* GIVEN TEXT

The chambered tombs and long barrows of Britain have long tickled the imagination, and perhaps none more so than Wayland’s Smithy. Perhaps it’s the stand of beech trees enclosing it which makes it feel more intimate, more hushed. Unlike West Kennet Long Barrow near Avebury, sitting exposed to the wind and the rain, high on a ridge, Wayland’s Smithy can feel at once comforting, or oppressive, depending on one’s mood and perhaps the weather.
I visited it on a soft day, light rain falling in mid April. The trees had yet to fill out their branches with leaves, and when we arrived there was a family having a picnic near the entrance, as well as some hikers taking a rest at the back. It was already a tense day, so perhaps my mood was colored by that. I’d seen photos and in those it looked quite inviting, beautiful even in its pastoral beauty. On this day however, it felt more like what it is.
A tomb.
Wayland’s Smithy has many connections to literature and folklore, stretching back to the earliest long poem in Old English and the Saxon invasion. Sir Walter Scott named the tomb where the blacksmith worked as Wayland Smiths’ forge in his novel Kenilworth. In the Old English Beowulf, the hero’s breastplate was forged by Wayland, or Weland. In the translation to Old English of Boethius, often attributed to King Alfred, it is said that
Who knows now the bones
Of the wise Weland
Under what barrow
They are concealed.
Job Cork, a shepherd from the nearby village of Uffington, known for taking the stories of the old ones and putting them to rhyme wrote in 1807,
If you along the Rudgeway go,
About a mile for aught I know,
There Wayland’s cave then you may see,
Surrounded by a group of trees.

* SOURCE MATERIAL

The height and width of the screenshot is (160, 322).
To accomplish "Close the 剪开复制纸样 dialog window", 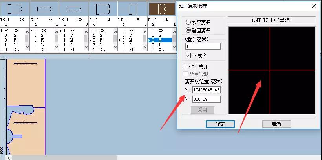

* WHAT THIS EXERCISE ASKS
1. From the passage on Wayland's Smithy, list every place name that does not refer to Wayland's Smithy itself.
2. Reproduce the portion of the passage on Wayland's Smithy from "The chambered tombs" to "what it is." word for word.

* ANSWERS IN ORDER
1.
Britain
West Kennet Long Barrow
Avebury
Uffington
Rudgeway

2.
The chambered tombs and long barrows of Britain have long tickled the imagination, and perhaps none more so than Wayland’s Smithy. Perhaps it’s the stand of beech trees enclosing it which makes it feel more intimate, more hushed. Unlike West Kennet Long Barrow near Avebury, sitting exposed to the wind and the rain, high on a ridge, Wayland’s Smithy can feel at once comforting, or oppressive, depending on one’s mood and perhaps the weather.
I visited it on a soft day, light rain falling in mid April. The trees had yet to fill out their branches with leaves, and when we arrived there was a family having a picnic near the entrance, as well as some hikers taking a rest at the back. It was already a tense day, so perhaps my mood was colored by that. I’d seen photos and in those it looked quite inviting, beautiful even in its pastoral beauty. On this day however, it felt more like what it is.